아녹타민 채널군의 망막색소상피에서의 발현에 관한 연구

Abstract

Anoctamin is a broadly expressed Ca2+ activated Cl- channel which is predominantly expressed in epithelial tissues. The reported phenotype of TMEM16A knockout mouse is tracheomalacia, which indicate its functional role between epithelium and submucosal tissue during development. Pattern of frequency of expressed sequence tags for TMEM16A obtained in human tissues suggests that the protein family may provide an important role in the structural and functional integrity of the eye. Interestingly, Bestrophin, another family of Ca2+ activated Cl- channel, exists in retinal pigment epithelial (RPE) cells of the eye and its mutation is presented with vitelliform macular dystrophy (Best disease). As one of important roles of RPE cells is transport of ions and other molecules, its mutation is associated with accumulation of deposits in subretinal space. However, recent studies reported that Ca2+ activated Cl- currents are not absent in bestrophin knockout mice, indicating the presence of other Ca2+ activated Cl- channel. Thus, we investigated the presence of Anoctamin channel family in the retinal pigment epithelium and explore its function within the cells. In this study, we also intended to explore the relationship between Anoctamin family and Bestrophin. Using rabbit monoclonal antibodies, immunocytochemical staining of mouse eyes were performed. We also probed the retinal pigment epithelium-derived cell lines with the same antibody. The expression of Anoctamin family mRNAs were investigated by reverse transcription-PCR (RT-PCR) in human RPE cell lines. In knockout mouses of TMEM16A (ANO1) and TMEM16F (ANO6), the immunocytochemical staining was also performed. Immunocytochemical staining of mouse eyes indicated that ANO1 and ANO6 are localized at the basolateral plasma membrane of RPE cells. The presence of ANO1 and ANO6 were also confirmed by RT-PCR in human RPE cell lines Whereas ANO6 is localized in both neuronal cells and epithelial cells, ANO1 is more specifically localized in RPE cells. The images also revealed that ANO1 showed alternative localization pattern with Bestrophin. ANO family showed diverse expression pattern within the retina and is considered to provide functional role of Ca2+ activated Cl- channel in RPE cells. Further functional studies on ANO family in RPE cells and the relation with Bestrophin are required.

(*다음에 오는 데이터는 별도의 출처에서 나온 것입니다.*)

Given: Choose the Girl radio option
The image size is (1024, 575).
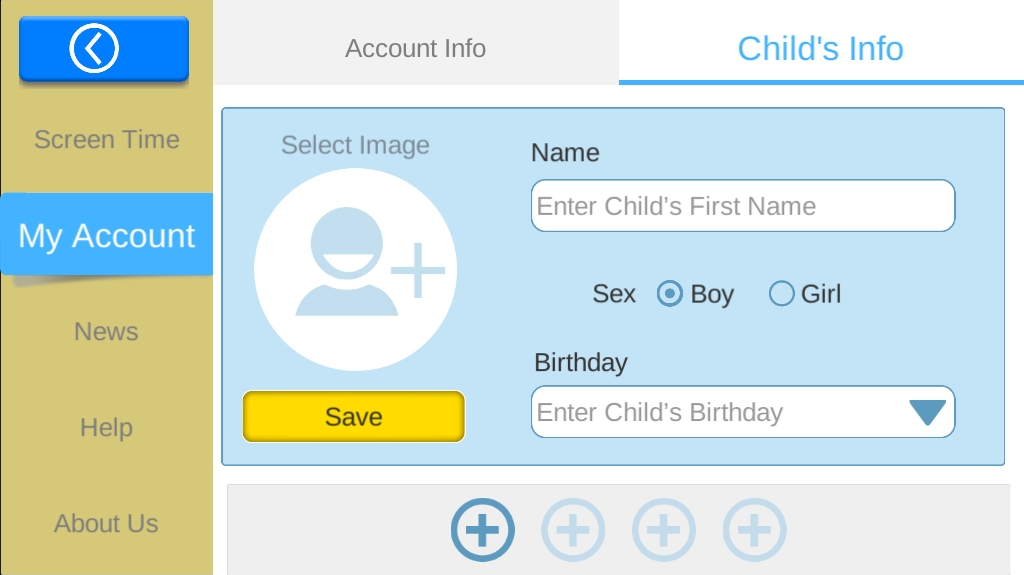Looking at the screenshot, I should (782, 293).
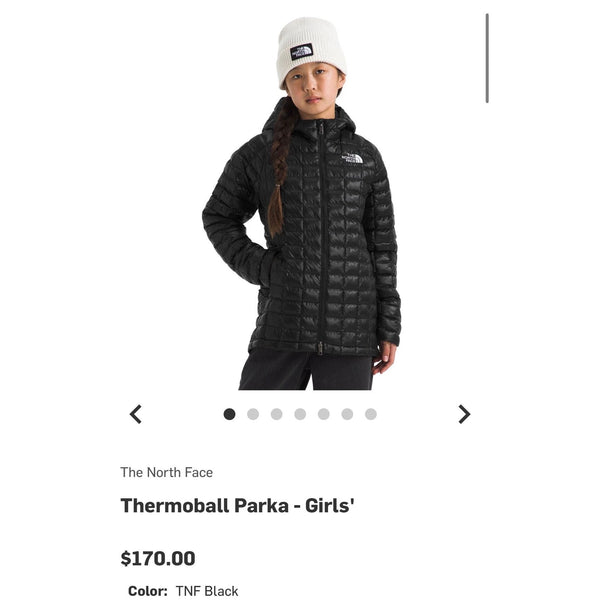Screen dimensions: 600x600
Task: Select the Color label
Action: [148, 591]
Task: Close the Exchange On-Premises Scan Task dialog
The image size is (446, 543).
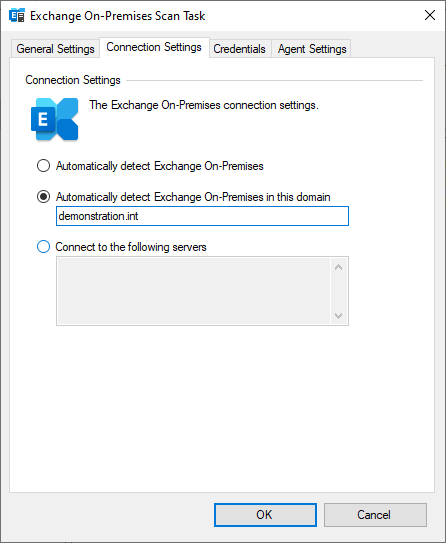Action: (430, 15)
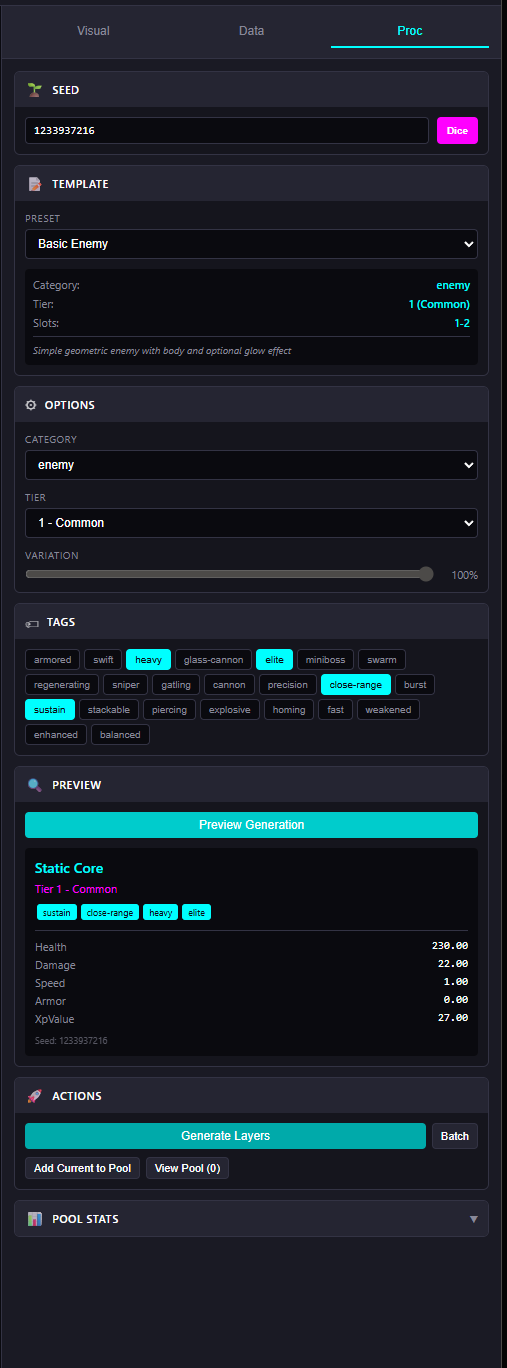Viewport: 507px width, 1368px height.
Task: Disable the close-range tag
Action: [356, 685]
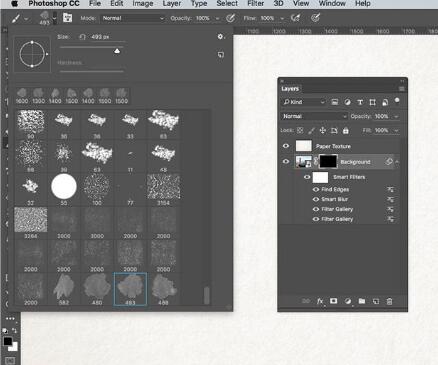Open the Layer menu
438x365 pixels.
click(172, 4)
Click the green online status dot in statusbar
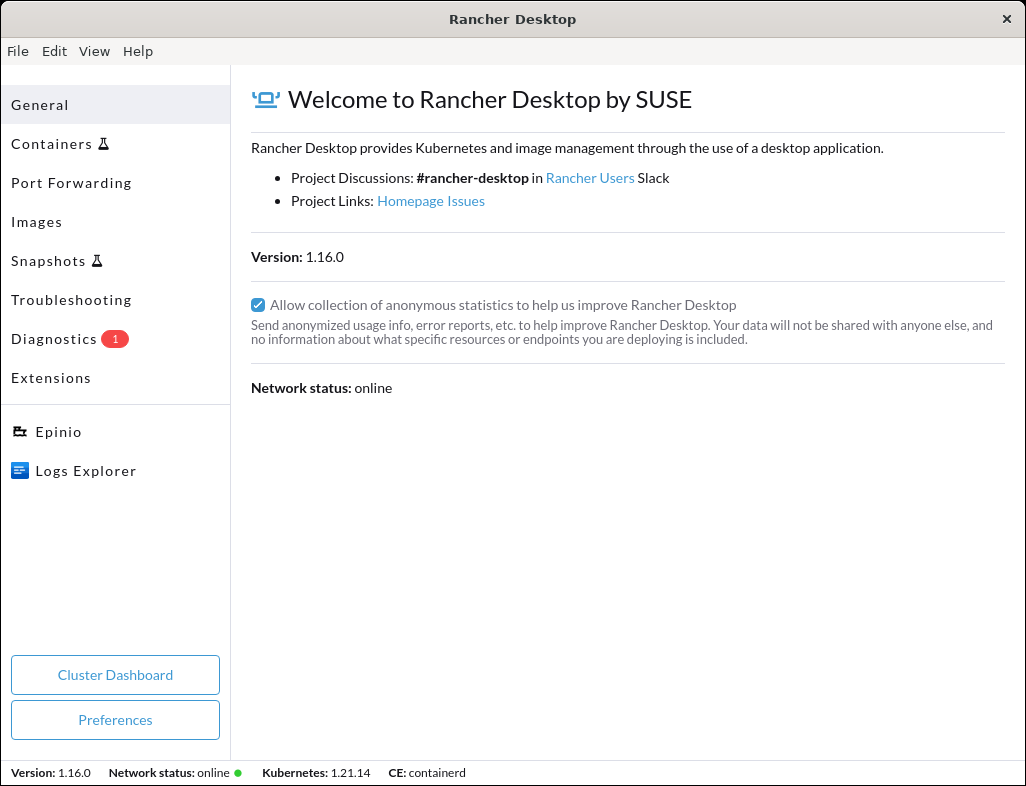This screenshot has width=1026, height=786. [x=237, y=773]
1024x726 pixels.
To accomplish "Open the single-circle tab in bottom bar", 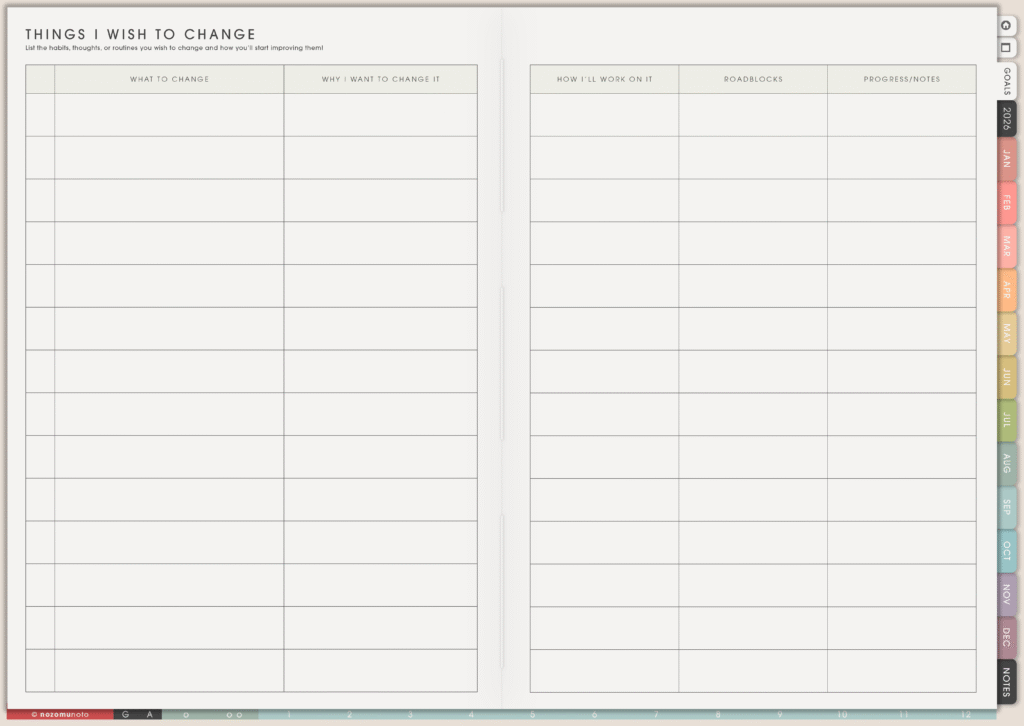I will click(186, 715).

Anoctamin은 다양한 조직에서 발현되는 염소 이온 채널로서, 주로 상피 조직에서 발현하는 것으로 알려져 있다. 이전의 발현 양상에 관한 연구에서 TMEM16A는 눈에서 상당한 발현이 관찰되어 기능적 및 구조적으로 중요한 역할을 할 것으로 생각된다. 이전 연구에서 또다른 염소이온 채널인 bestrophin이 망막 색소 상피에서 발현하는 것으로 알려져 있다. 이 유전자의 돌연변이는 vitelliform macular dystrophy (노른자모양 황반변성)을 일으키는 것으로 알려져 있다. 하지만 bestrophin knockout 쥐에서 염소 전류가 없어지지 않는 점은 망막 색소 상피에서 또 다른 염소 이온 채널의 존재를 암시한다. 따라서 본 연구에서는 anoctamin 이온 채널이 망막 색소 상피에서 발현되는지를 알아보고자 하였다. RT-PCR 및 면역조직화학을 이용하여 anoctamin이 망막 내에 다양한 발현 양상을 보이며, ANO1 과 bestrophin이 특히 망막색소상피의 기저막에 특이적으로 발현하였다. ANO1과 bestrophin은 같은 막에서 발현함에도 불구, colocalization을 보이지 않는 특징적인 localization을 보였다. 이의 기능적인 의미와 전기생리학적인 연구가 추후 이루어져야 할 것이다.